If someone accidentally backs into me across the narrow aisle, the customer is overly kind in offering apologies. No one is rude to me on Black Friday. No one behaves as though a blind person shouldn’t be in the store.
I can’t back this up with any statistics on the behavior of Black Friday shoppers, but personally, I think it has to do with the Christmas music streaming into the Mall corridors and inside every shop. Everywhere I went, I joined the singing choir of bargain-hunters.
Hard to be cross with someone next to you when you’re both belting out “Jingle bells, jingle bells, jingle bells rock,” right? All over the stores, familiar Christmas carols added beauty to the colorful, decorated environment.
Black Friday is the first day all the merchants play Christmas music in their stores. Most of the songs are old familiar favorites, so it’s easy for all of the shoppers to sing along. The novelty will wear off soon enough; but for this one day of the year, everyone loves to hear the tunes as they move from shop to shop.
Three: Clearance-Level Prices
Though recent years have added evening hours on Thursday to the shopping frenzy, most of us who haven’t joined the overnight lines waiting for the doors to open, head for the shops early on Friday morning.
To get in on the steepest cuts in prices, one needs to finish at the registers by noon in some stores and one o’clock in others.

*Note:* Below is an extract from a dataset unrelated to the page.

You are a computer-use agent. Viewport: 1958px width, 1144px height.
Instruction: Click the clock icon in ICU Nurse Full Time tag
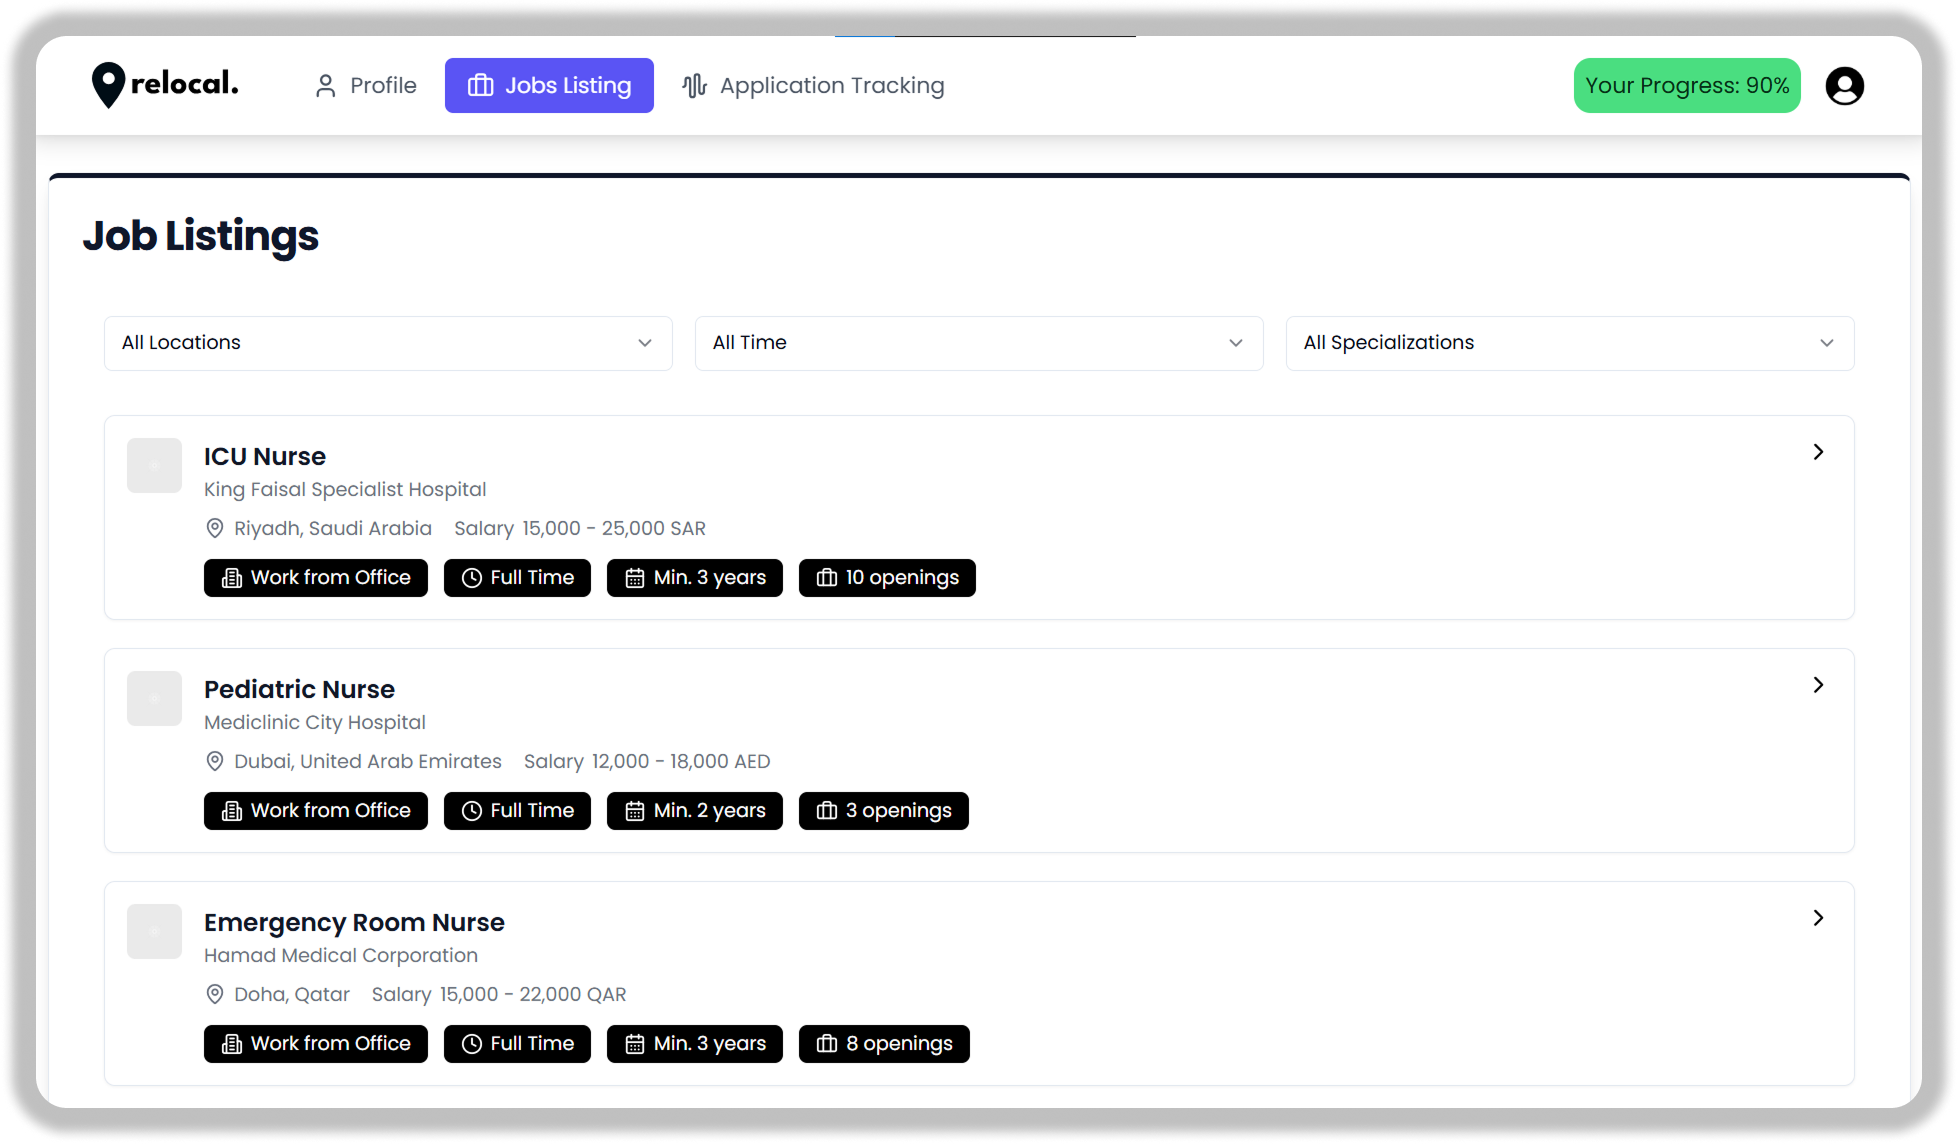[x=471, y=578]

Black Friday shopping takes a bit of logistical planning to be sure we can travel to the various stores in the most time-efficient manner.
Individual lists are compiled from the mountain of colorful advertisements in the Thursday newspaper, as the Thanksgiving feast is being digested. “Don’t forget to clip and take the coupons to get that additional percentage off the low-price sale tag, “ my friend reminded me.
A colleague conducted an online search to verify the original price of the items for me. She confirmed the sale prices reflected huge discounts on the chosen goods. Anticipating the enormous savings is part of the fun.
Here’s one example of our special doorbuster deals: The colored newspaper insert boasted the price of the item had been slashed by two-thirds—as long as the customer purchased it before noon on Friday. Because I had a credit card for that store, the cashier knocked off an additional 15%. The previous week, I received a coupon that reduced the sale price of any store item another 10%. Don’t ya just love it?
The item priced $149,95 had a final charge of $38 and change. Or, it would have if I’d remembered to take that 10% off coupon, sigh. Add the $4.2 back; I paid $42 and change plus tax. (No credit charges to add because I only use the card for these discounts.)
Our shopping list contained items we really did need, so buying them at such reduced prices gave an enormous boost to the stretched budget.
Even after the Doorbuster hours have ended, significant savings can still be found on the shelves and racks in all the stores until closing that night. For this reason, our little group of like-minded shoppers converged on a favorite restaurant for lunch at one o’clock. Having shared details of our bargains, off we went to finish our shopping list. Most of us made it home by 5:30 that evening.
These are only three joys of Black Friday; there are a lot more. I hope you’ll join the holiday throng next year if you missed it last week.
You might want to take advantage of all the Christmas music playing this year to study up, so you’ll be ready to join the singing shoppers on Black Friday next year.
In addition, sharpening the action of your Reticular Activating System might help you find the location of that specific product faster. RAS isn’t just for blind people, you know. Not familiar with RAS? Check it out by clicking on this link:
Thank You, Lord, for Giving Us RAS!
Happy shopping!
I love bargains but do not like the crowds…
Blessings on You in all of your Christmas celebrations…
The crowds are much thinner before sunrise, smile. I wish you a blessed Christmas season.